According to data from The Block, total options open interest across all exchanges exceeded $45 billion, with Deribit accounting for nearly 90% of the bitcoin share. The June 27 expiry alone cleared about $15 billion in notional BTC volume. The put-call ratio ended at 0.75, pointing to a bias toward bullish positioning. The max pain point — the price at which most options expire worthless — was pinned at $102,000.
Ethereum options also rolled off, with 939,000 ETH contracts expiring, representing $2.29 billion in notional value. The ETH put-call ratio settled at 0.52, while max pain came in near $2,200.
Prices were mixed after the expiry. Bitcoin held steady around $106,800, while Ether slipped nearly 2% to $2,440. Altcoins mostly followed Ether lower, with the GMCI 30 Index drifting as names like XRP, SOL, and ADA came under pressure.
Timothy Misir, head of research at BRN, noted the divergence in volatility expectations. Bitcoin’s implied volatility dropped below 35% across short and medium-term horizons, while Ether’s IV pushed up toward 65%, with a 30% spread over several days.
“This points to the market viewing bitcoin as relatively steady, while pricing more uncertainty into Ethereum, even with continued institutional demand,” Misir said in a note.
Despite the dip in altcoins, BRN analysts suggested the decline was more about positioning than panic. “Bitcoin’s relative strength during the expiry points to steady demand,” Misir added. “Altcoins may simply be going through routine consolidation after a busy derivatives cycle.”

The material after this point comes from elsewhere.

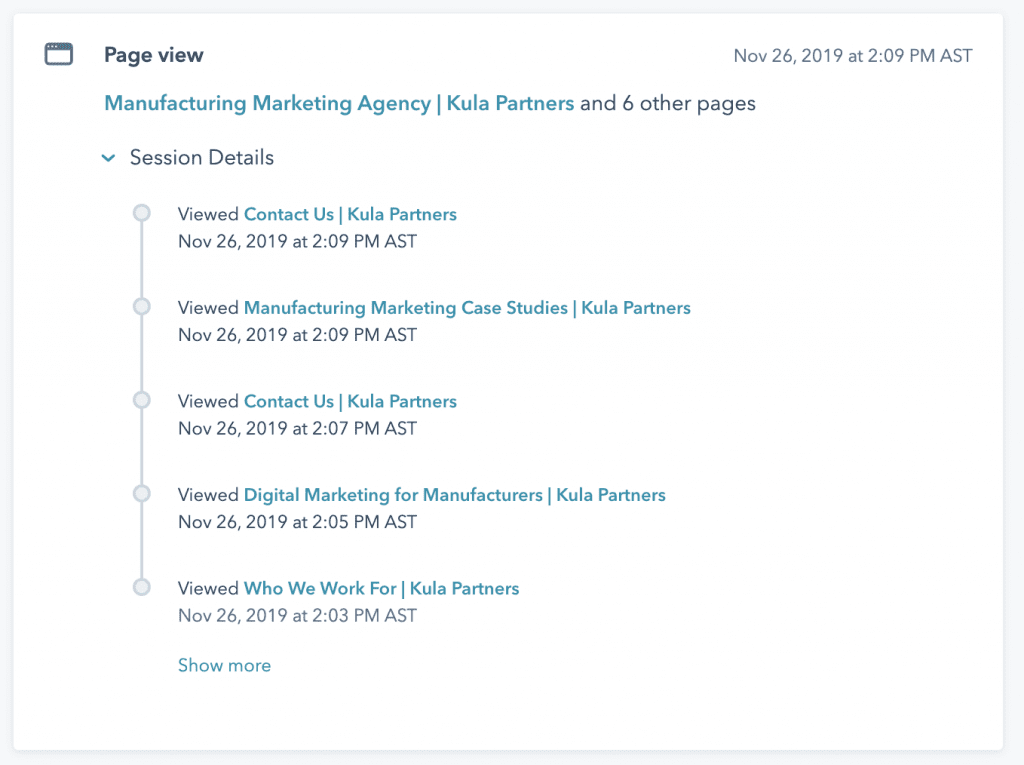Click the 'and 6 other pages' text
The image size is (1024, 765).
pos(667,103)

Earlier this month, Deribit and spot trading platform Crypto.com began accepting BlackRock’s tokenized US Treasury fund as collateral, giving institutional and experienced traders access to a low-volatility, yield-generating asset for margin accounts.

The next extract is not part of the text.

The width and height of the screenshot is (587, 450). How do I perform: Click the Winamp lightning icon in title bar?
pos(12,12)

The move allows traders to use BlackRock’s BUIDL fund — a digital version of US Treasurys — to secure leveraged positions, reducing capital requirements while offering a stable, interest-bearing alternative to traditional stablecoins.
The development follows Coinbase’s recently announced $2.9 billion acquisition of Deribit, set in motion in May 2025. That deal, if completed, could deepen Coinbase’s reach into the crypto derivatives space while tying in traditional financial instruments like tokenized treasurys.